§ Challenge: Print the stretch of data from the line that contains "The image size is (464, 414)." through the line that contains "Viewport: 1111px width, 565px height.", reproducing every line in that range without change and including both end lines. Leave the pictures out of your answer.

--- Data provided ---

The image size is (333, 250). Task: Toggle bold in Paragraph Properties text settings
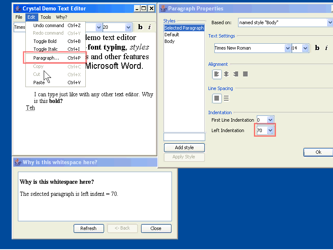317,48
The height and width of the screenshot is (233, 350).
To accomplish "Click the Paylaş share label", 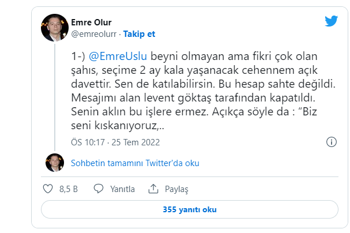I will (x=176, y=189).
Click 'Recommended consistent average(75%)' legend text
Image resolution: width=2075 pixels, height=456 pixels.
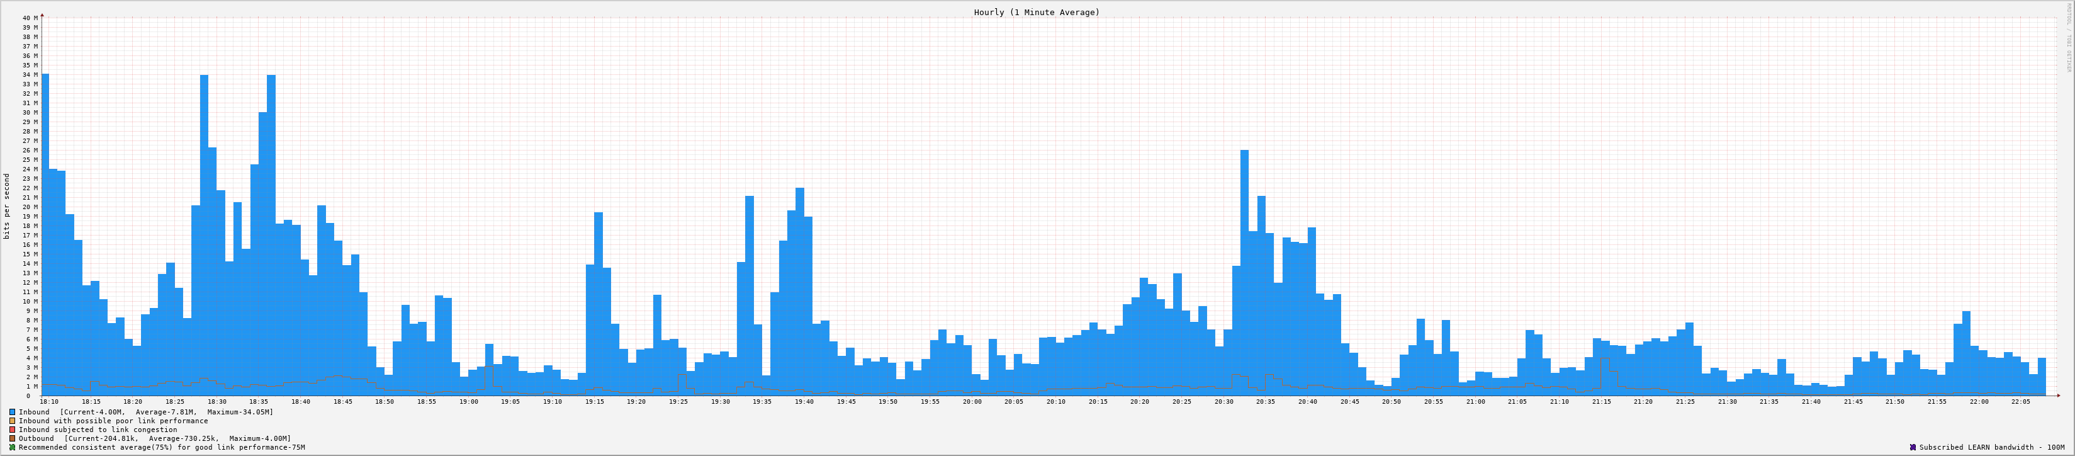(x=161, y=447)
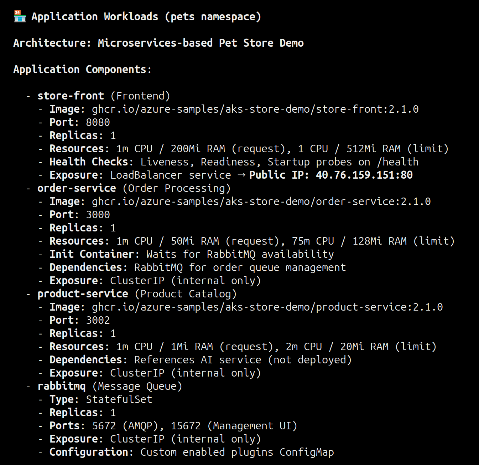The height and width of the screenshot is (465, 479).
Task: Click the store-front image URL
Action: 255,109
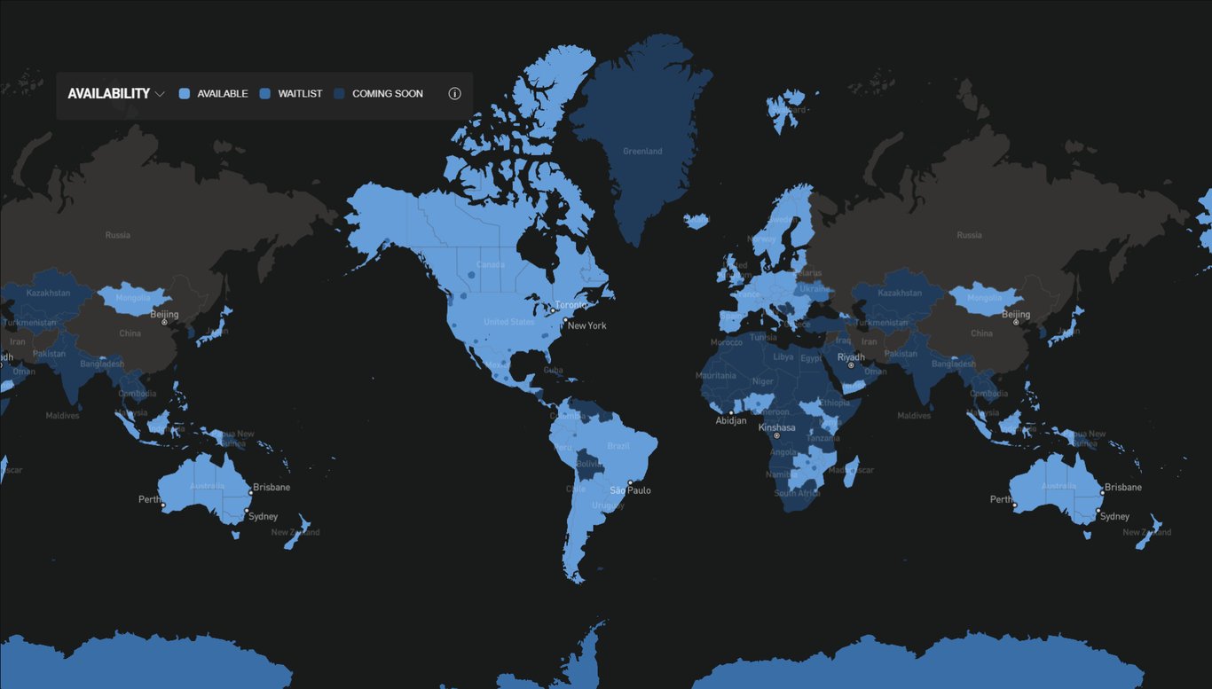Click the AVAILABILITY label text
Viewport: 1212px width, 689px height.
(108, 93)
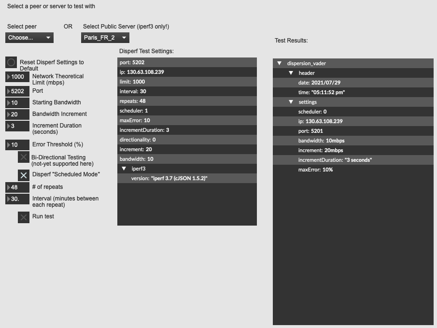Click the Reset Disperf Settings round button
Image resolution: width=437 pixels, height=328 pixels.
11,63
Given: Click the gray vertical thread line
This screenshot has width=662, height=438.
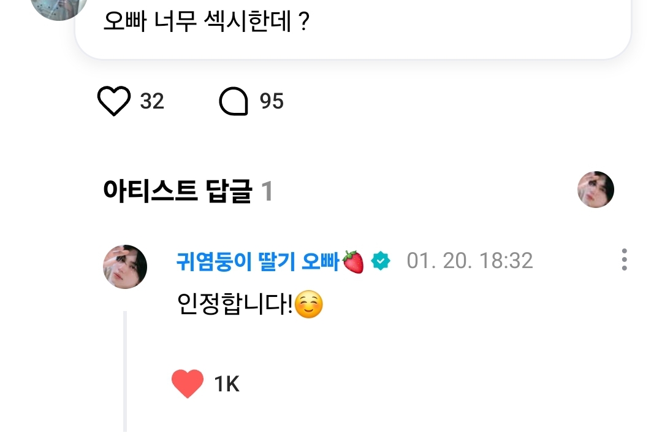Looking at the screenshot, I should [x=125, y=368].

---
--- Data provided ---

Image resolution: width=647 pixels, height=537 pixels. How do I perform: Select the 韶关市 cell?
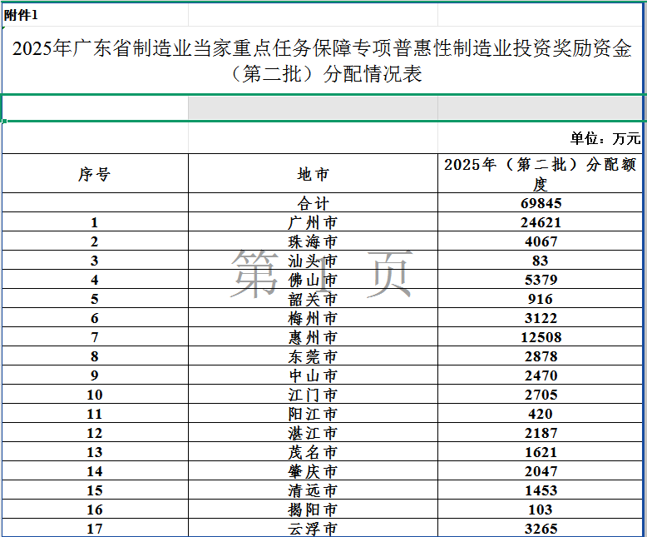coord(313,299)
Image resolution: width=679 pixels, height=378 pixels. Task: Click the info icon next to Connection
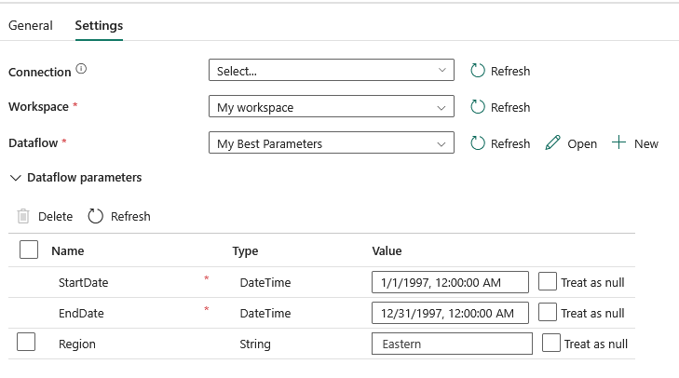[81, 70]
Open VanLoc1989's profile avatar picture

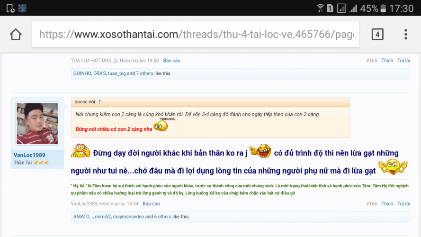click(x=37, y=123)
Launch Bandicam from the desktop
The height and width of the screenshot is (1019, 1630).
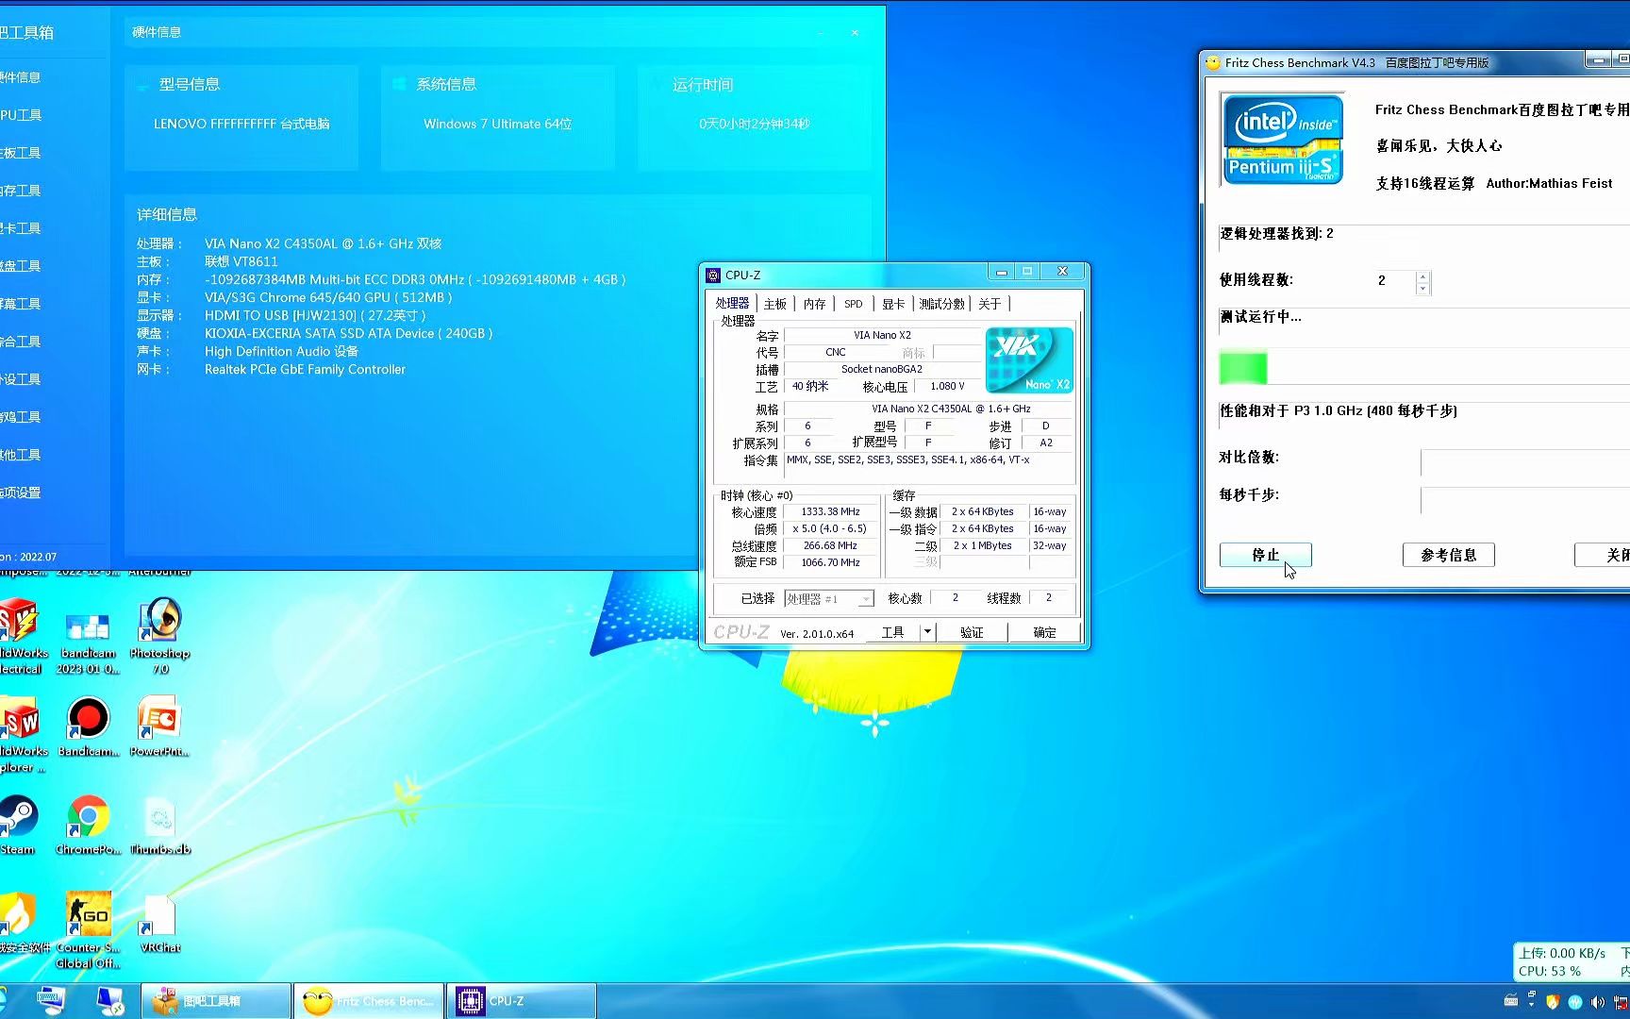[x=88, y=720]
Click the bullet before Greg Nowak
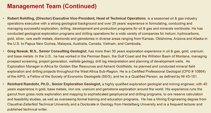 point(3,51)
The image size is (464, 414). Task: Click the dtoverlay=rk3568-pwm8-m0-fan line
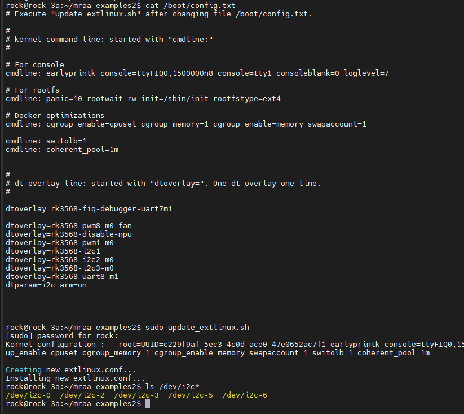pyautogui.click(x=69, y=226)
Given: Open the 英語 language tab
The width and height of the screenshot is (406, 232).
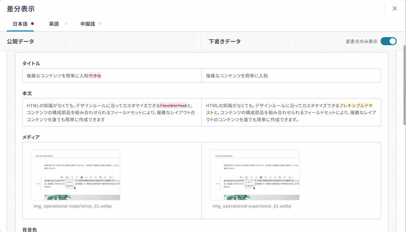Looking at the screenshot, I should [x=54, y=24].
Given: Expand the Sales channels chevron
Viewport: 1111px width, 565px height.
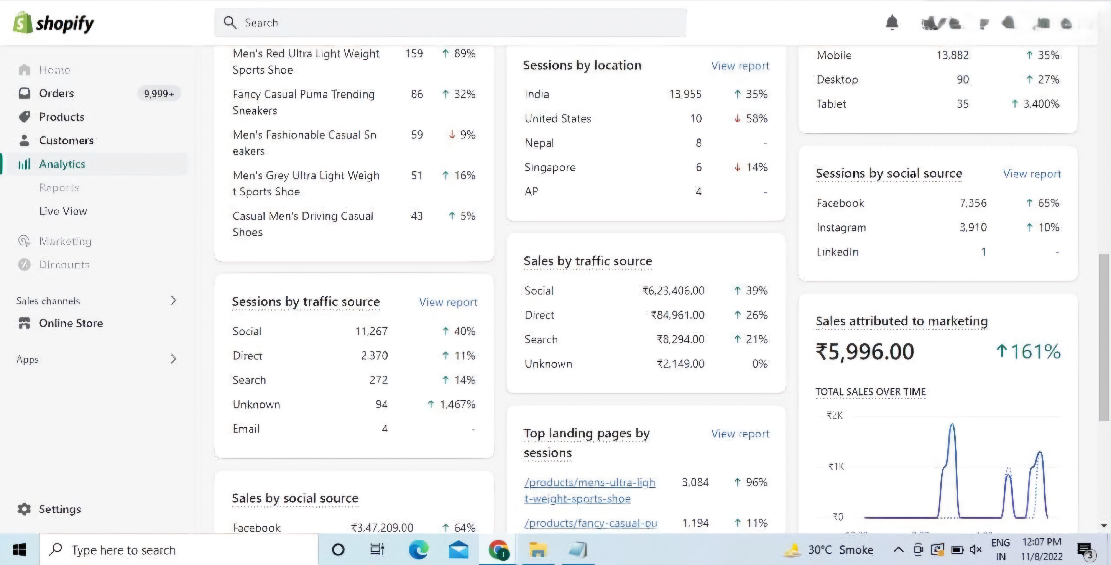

---
--- Data provided ---

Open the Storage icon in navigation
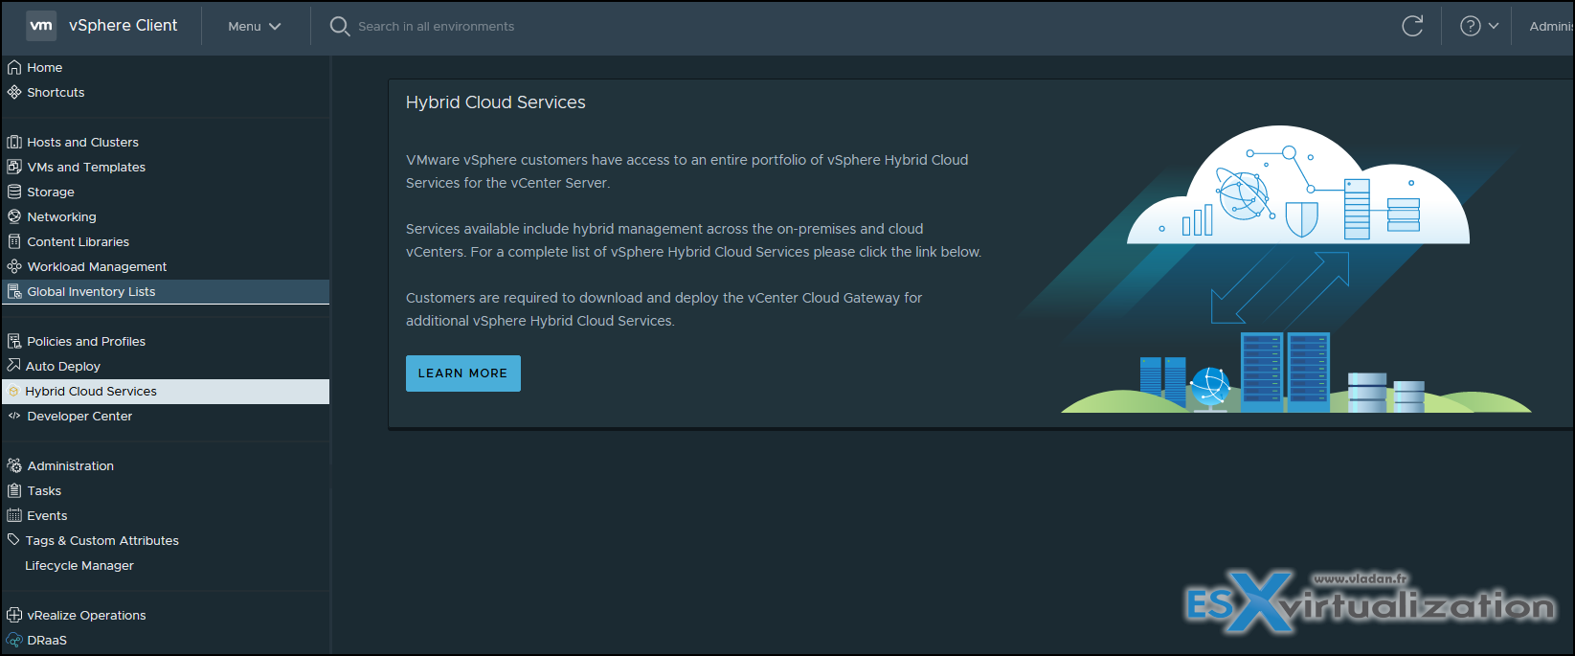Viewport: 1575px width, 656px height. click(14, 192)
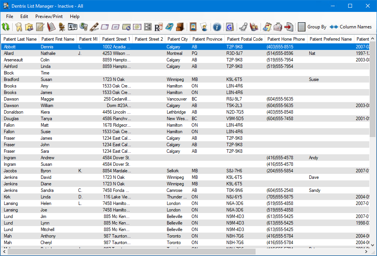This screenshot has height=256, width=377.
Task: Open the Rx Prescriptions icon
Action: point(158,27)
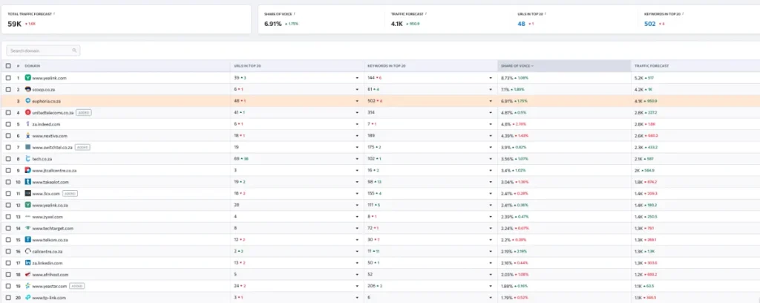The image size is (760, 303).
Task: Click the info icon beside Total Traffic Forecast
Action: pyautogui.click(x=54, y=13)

---

§ Complete output:
The image size is (464, 414). Task: Click the dtoverlay=rk3568-pwm8-m0-fan line
pyautogui.click(x=69, y=226)
Given: Open the 英語 language tab
The width and height of the screenshot is (406, 232).
Looking at the screenshot, I should [x=54, y=24].
Given: Expand the Sales channels chevron
Viewport: 1111px width, 565px height.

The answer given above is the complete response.